Анисимов силой оторвал от себя Белухина, прыгнул в полузалитый водой люк и ухватил обеими руками рычащего, впавшего в неистовство Кулебякина.


– Так тебя!


Рывком, как мешок с мукой, швырнул его из люка, выскочил сам.


– Всем отойти! Самолет уходил в океан. Скрылись моторы, крылья, разбитый фюзеляж с пилотской кабиной, и только обметанный льдом стабилизатор какие-то секунды дергался, вздрагивал, будто просил о помощи. Потом и он исчез.


Анисимов сорвал с головы мокрую от пота шапку. Прощай, друг, не уберег я тебя, прости и прощай.


И вытер рукавом глаза.


* * *


Вынесенных, выброшенных вещей оказалось немного: два брезентовых чехла от моторов, чемодан Лизы Горюновой, вещмешок Белухина, портфели Анисимова и Зозули, топор и лопата из противопожарного инвентаря, аптечка – и все.


Анисимов долго не хотел уходить от полыньи, сознавал, что зря теряет время, каждый сантиметр льда фонарем обшарил – аварийной рации не нашел, угодила в полынью, не иначе; пропала и большая коробка с НЗ, неприкосновенным запасом, которую Кулебякин тоже выбросил из люка.


По секундам восстановили действия бортмеханика, когда он метался по грузовому отсеку тонущего самолета. Трое – Белухин, Анисимов и сам Кулебякин – были уверены, что рацию он выбрасывал.


Кислов сплюнул в полынью.


– Нептун по ней «Маяк» слушает. Если уж залез, мог поаккуратнее вынести!


– Сам бы и залез, – Кулебякин выругался.


– Я пока что не чокнутый!


– Сказал бы я тебе…


– А ты скажи, скажи!


– Эй, мужики! – выкрикнула Лиза. – Не в пивной! Стоя на коленях, она ощупывала разутую ногу Седых.


– Терпи, родненький, трещинка у тебя на ступне, небольшая такая, пустяковая.


– Боль… дикая, – простонал Седых.


– Посвети, командир, – Лиза открыла аптечку. Шепотом: – Перелом у него… Сейчас, голубчик, как раз то, что надо, анальгина таблеточку, снегом его запей, горсточкой.
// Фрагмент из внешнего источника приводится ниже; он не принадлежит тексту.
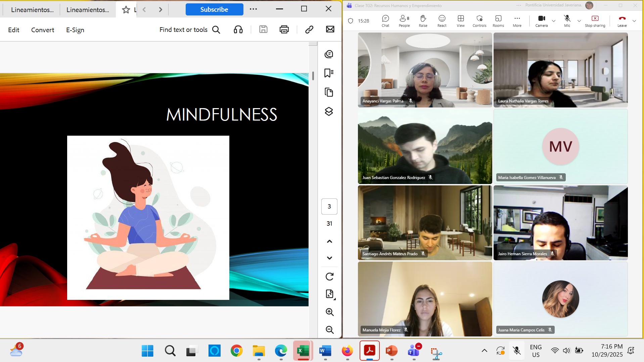Print the PDF document
The height and width of the screenshot is (362, 644).
[284, 30]
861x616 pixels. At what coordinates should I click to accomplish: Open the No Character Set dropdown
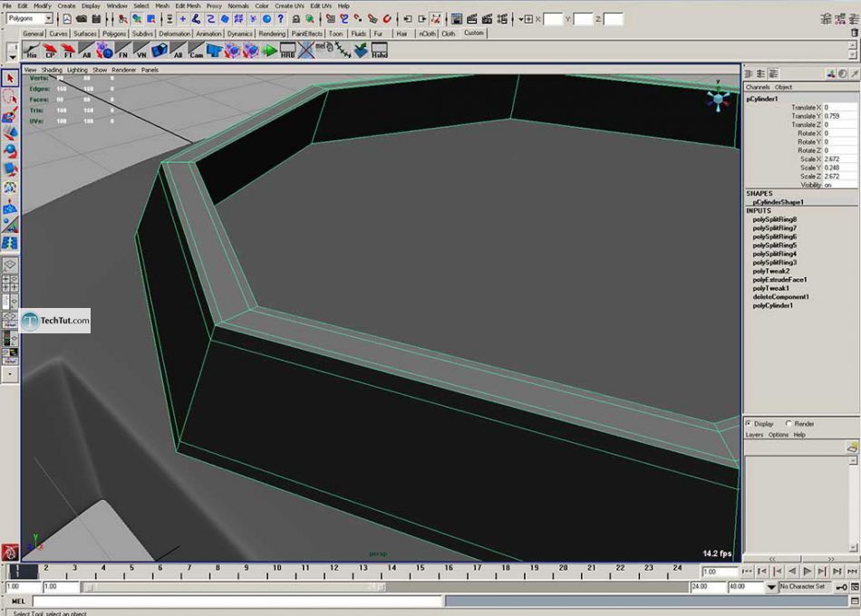(801, 587)
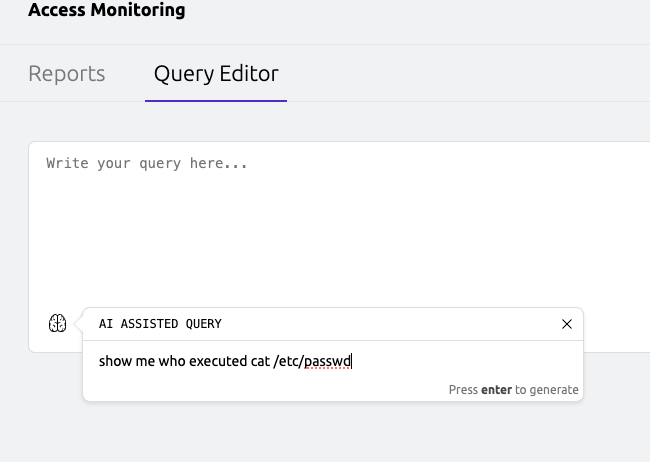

– Интересно, далеко ли до Среднего? – в третий раз, наверное, спросил Игорь. Ему никто не ответил. – Что делать будем?


– В гостиницу пойдем, – буркнул Солдатов. – Там тебе номер забронирован, с ванной и толчком.


– Решение принимает командир! – звонко сказал Гриша. – Я уверен, что нас уже начали искать!


– Разбирается, шкет, – с уважением сказал Солдатов. – Быть ему большим начальником.


– Разговор есть, Илья, – сказал Белухин. – Решать надо.


Анисимов осветил фонарем сбившихся в кучу людей. Они перестали пререкаться и теперь молча смотрели на него, потрясенные и потерянные, не способные к разумным действиям, ждущие от него волшебного слова. И он с горечью и стыдом чувствовал, что этого слова не знает.


Белухин


Повезло – ветер дул в спину.


Впереди семенил Шельмец, за ним Белухин. Иногда пес останавливался и облаивал невидимого врага. Поначалу у многих сжималось сердце – а вдруг медведь? – но потом все привыкли к тому, что слепой поводырь нюхом чувствует воду. Подходил с лопатой Белухин, освещал фонарем, разбрасывал со льда снег, определял ширину и направление трещины. Небольшая – просто перешагивали, пошире – искали обход, стараясь ступать след в след или рядышком.


И еще хорошо чувствовал Шельмец тонкий лед, упирался и не хотел на него ступать. Проверяли, рубили топором лунку – в самом деле, слишком тонкий, Шельмец, пожалуй, прошел бы, а люди вряд ли.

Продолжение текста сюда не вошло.